Critics may argue that prosecutorial discretion allows this office latitude. But discretion is not license — it is bounded by fairness, equal application of law, and accountability. The Menendez reply shows the DA does not shy away from publicly advocating for moral and factual standards when it suits the prosecution. The silence in Taylor’s case — where the state itself is implicated in questionable procedural behavior — magnifies the disparity.


The implications are profound:

If prosecutors weigh defendant dishonesty in crafting legal positions, fairness demands they must also weigh state procedural integrity when presented with evidence of violations.

If honesty affects a defendant’s access to sentencing relief, honesty should equally affect a defendant’s right to due process.

If a prosecutor publicly emphasizes accountability, that standard must apply without regard to which party is at fault.
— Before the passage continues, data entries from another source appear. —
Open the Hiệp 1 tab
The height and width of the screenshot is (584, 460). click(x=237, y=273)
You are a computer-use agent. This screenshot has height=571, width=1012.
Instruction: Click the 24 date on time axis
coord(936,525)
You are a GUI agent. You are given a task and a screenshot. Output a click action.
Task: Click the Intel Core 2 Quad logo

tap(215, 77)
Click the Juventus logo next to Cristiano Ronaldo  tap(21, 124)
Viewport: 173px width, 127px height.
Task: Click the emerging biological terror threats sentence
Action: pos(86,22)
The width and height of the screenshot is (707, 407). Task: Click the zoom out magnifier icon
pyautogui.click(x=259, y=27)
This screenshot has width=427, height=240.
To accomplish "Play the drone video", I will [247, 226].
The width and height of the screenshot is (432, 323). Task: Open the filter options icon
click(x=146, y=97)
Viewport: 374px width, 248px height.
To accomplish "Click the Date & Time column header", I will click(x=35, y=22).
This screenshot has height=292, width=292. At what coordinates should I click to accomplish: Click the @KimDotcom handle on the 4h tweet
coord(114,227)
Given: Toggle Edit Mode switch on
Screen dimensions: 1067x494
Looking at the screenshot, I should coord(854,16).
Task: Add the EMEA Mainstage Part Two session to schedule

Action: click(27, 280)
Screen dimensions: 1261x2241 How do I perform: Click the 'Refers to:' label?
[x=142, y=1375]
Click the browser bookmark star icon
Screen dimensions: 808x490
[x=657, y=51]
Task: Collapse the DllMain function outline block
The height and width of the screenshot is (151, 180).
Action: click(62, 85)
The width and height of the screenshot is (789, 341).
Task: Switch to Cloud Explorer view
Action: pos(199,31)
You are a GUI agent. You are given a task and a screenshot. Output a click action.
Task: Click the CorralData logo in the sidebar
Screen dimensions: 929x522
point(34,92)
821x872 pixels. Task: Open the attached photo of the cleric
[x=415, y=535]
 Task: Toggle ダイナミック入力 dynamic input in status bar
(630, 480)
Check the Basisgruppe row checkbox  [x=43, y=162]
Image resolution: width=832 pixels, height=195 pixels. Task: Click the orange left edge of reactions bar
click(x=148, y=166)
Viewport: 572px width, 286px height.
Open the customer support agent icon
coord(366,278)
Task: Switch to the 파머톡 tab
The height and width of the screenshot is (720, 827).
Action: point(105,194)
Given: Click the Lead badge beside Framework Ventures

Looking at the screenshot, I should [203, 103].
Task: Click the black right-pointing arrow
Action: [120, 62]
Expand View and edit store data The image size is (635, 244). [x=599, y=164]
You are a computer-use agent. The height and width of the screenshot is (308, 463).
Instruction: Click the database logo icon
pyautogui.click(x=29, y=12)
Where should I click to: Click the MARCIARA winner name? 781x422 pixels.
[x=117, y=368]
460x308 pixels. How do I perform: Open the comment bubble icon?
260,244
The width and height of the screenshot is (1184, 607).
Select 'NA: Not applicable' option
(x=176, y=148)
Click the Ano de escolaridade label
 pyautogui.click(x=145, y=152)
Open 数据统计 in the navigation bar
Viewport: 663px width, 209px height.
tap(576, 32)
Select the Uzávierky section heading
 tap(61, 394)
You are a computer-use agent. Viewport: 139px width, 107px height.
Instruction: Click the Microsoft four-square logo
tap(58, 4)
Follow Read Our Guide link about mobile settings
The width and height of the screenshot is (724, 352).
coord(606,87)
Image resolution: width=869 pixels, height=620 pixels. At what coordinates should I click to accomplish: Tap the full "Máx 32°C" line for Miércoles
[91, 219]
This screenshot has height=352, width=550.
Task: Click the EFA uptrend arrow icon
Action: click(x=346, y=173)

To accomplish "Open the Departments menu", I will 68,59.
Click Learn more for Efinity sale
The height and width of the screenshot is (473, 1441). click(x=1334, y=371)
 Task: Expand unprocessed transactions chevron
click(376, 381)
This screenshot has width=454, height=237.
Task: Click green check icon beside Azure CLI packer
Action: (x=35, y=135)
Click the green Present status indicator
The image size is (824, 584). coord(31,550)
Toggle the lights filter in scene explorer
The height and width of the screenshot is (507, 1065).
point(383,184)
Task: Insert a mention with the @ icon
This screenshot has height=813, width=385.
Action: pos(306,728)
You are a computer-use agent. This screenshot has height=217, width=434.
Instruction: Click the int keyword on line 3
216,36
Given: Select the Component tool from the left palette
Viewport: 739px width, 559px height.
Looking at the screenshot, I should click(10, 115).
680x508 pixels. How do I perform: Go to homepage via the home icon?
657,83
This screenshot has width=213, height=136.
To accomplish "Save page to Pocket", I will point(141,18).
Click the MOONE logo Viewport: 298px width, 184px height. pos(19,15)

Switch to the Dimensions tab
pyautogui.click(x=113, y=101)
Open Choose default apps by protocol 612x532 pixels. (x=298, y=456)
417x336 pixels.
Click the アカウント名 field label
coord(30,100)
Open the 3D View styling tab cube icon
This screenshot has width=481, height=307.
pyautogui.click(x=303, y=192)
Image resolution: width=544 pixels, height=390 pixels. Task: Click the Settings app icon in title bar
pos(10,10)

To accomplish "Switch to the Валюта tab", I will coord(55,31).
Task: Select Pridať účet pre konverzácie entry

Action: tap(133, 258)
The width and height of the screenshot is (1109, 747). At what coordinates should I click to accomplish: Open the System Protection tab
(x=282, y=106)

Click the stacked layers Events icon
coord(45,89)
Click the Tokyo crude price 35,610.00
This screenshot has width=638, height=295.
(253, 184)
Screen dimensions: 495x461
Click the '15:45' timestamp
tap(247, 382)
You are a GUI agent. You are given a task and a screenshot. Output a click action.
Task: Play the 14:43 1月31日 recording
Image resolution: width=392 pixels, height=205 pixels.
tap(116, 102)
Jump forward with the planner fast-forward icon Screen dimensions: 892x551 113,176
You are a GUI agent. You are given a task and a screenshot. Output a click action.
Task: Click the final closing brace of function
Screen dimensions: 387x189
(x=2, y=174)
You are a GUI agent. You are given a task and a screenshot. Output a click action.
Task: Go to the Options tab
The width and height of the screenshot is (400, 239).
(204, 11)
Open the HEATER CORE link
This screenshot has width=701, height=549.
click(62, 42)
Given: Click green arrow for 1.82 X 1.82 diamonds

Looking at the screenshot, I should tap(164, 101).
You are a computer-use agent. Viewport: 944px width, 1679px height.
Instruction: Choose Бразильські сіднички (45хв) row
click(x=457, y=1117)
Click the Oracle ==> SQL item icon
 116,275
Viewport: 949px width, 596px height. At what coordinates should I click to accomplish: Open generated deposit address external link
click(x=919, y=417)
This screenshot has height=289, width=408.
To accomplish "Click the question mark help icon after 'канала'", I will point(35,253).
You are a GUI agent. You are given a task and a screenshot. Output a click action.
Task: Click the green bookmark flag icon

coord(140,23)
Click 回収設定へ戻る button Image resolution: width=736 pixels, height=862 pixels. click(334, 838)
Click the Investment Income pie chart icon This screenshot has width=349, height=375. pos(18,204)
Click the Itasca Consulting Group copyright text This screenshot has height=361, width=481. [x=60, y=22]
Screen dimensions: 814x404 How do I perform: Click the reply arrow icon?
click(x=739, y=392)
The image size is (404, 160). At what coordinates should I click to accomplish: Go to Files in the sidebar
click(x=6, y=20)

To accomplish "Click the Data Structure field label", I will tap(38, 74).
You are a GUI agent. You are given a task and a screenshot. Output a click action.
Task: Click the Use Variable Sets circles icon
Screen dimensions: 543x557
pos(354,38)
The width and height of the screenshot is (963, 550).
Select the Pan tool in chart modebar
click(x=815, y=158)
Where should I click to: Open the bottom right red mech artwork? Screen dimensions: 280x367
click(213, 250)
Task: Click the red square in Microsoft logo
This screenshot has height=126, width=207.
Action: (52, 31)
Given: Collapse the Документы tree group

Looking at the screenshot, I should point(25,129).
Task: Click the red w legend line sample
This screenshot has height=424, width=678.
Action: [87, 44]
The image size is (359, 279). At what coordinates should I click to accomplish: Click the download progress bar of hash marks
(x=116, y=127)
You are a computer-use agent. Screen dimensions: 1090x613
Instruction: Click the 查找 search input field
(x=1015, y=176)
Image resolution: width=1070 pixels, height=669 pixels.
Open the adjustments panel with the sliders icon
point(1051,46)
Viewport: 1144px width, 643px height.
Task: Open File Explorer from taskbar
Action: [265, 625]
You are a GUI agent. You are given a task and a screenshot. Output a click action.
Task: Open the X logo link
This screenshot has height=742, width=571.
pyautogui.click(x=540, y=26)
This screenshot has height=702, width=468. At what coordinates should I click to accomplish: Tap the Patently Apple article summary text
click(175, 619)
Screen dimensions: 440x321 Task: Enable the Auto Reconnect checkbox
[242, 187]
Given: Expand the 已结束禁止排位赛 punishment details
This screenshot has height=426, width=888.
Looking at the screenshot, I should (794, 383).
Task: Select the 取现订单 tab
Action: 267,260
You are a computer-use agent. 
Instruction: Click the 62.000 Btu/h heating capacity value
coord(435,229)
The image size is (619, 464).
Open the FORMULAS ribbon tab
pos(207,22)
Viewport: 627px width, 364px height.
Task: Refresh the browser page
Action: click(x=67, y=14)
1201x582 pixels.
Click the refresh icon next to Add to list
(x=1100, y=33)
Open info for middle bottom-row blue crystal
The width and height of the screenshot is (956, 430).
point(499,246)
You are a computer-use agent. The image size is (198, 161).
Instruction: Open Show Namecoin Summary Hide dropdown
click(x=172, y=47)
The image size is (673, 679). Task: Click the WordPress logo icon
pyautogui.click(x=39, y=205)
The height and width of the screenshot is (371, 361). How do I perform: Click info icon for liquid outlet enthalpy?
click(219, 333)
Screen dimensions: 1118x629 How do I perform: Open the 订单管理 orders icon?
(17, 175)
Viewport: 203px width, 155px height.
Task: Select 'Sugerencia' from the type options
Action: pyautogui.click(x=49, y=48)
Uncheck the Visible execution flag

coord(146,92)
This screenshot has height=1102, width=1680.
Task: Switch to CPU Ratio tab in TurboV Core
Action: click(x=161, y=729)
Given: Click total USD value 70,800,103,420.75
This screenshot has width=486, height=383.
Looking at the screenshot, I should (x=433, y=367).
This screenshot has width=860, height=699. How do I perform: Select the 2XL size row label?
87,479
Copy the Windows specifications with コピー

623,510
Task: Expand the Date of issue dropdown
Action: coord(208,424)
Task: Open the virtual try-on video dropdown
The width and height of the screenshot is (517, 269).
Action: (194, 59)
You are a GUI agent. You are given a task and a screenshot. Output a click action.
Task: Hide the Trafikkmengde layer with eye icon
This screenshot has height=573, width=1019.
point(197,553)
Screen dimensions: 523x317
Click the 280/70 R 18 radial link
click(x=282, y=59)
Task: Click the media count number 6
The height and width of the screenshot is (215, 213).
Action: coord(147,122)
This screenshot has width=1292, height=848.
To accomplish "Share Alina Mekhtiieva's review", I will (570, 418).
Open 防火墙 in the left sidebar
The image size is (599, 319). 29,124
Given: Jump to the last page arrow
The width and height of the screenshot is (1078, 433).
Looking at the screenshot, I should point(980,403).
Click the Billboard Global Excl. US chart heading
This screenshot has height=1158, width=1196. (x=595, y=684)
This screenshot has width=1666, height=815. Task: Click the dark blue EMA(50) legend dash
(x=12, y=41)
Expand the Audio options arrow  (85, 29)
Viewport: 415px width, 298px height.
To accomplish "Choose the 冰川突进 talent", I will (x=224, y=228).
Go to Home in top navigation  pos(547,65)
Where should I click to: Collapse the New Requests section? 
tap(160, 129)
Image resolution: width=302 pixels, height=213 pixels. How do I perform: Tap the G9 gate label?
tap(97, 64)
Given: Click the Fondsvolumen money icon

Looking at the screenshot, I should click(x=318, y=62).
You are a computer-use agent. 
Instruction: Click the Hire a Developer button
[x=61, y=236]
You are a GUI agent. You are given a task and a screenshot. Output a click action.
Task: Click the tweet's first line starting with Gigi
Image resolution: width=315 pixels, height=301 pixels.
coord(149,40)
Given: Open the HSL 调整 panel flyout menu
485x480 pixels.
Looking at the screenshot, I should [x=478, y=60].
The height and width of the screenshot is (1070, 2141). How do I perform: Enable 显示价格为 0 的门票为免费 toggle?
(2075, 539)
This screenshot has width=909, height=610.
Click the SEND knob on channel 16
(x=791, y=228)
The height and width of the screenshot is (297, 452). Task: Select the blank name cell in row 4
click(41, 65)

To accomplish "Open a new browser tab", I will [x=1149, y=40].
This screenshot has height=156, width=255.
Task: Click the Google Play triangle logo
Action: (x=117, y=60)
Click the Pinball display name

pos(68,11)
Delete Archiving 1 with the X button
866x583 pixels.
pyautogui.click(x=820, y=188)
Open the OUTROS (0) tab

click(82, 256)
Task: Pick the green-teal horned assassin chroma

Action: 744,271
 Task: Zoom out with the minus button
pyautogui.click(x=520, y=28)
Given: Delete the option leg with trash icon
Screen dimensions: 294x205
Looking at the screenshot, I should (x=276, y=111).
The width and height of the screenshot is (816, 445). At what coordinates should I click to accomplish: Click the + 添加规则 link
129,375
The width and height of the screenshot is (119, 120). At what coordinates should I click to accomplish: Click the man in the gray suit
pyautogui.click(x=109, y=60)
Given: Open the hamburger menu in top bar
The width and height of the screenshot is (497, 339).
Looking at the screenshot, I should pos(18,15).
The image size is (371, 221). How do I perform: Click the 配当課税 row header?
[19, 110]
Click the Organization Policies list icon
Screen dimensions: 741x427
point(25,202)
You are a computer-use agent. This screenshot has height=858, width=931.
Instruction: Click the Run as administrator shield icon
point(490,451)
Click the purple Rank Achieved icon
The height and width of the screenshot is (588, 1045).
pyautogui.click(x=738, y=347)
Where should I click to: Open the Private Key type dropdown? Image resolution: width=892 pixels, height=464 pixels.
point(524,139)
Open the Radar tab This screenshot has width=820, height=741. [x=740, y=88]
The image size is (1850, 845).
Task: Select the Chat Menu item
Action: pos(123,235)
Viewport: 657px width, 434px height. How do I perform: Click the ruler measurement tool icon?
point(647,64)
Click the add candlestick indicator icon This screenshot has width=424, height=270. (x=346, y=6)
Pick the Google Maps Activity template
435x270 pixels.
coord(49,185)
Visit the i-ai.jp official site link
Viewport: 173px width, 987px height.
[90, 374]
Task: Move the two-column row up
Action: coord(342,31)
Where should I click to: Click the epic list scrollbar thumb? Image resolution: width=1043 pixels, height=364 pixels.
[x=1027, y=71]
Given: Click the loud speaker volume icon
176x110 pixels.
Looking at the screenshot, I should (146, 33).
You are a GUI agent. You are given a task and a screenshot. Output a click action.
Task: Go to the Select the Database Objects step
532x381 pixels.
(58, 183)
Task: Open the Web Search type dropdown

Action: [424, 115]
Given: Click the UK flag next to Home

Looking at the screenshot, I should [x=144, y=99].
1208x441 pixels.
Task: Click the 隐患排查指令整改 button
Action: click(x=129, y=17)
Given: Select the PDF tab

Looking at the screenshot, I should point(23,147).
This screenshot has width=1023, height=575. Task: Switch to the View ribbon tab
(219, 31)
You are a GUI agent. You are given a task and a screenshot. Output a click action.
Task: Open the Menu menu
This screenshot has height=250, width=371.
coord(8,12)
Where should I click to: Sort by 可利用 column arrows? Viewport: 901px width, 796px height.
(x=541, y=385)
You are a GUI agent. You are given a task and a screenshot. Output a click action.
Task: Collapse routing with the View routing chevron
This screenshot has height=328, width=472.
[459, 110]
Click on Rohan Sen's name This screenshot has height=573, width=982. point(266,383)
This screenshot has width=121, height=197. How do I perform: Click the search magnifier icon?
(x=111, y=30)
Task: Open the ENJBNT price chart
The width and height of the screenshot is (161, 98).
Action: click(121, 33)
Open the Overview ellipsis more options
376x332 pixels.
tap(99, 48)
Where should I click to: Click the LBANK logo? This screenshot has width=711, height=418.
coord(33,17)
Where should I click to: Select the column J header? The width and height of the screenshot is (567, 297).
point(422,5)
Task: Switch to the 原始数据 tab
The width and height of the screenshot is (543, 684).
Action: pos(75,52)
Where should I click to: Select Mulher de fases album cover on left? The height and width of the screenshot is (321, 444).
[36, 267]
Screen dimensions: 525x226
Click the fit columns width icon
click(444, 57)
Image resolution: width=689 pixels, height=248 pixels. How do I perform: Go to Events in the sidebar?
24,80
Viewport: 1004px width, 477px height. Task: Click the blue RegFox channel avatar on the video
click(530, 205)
This isn’t a call for revenge or retribution. This is a call for consistency, accountability, and transparency. When the scales of justice are selectively applied, the entire foundation of legal legitimacy tilts — and when that tilt is rooted in silence rather than engagement, public trust erodes.

In this era of hyper‑scrutiny and public demand for fairness, the Los Angeles County District Attorney’s Office should not merely enforce honesty in others — it should be willing to apply it to itself. Anything less is not only legally questionable; it is morally indefensible.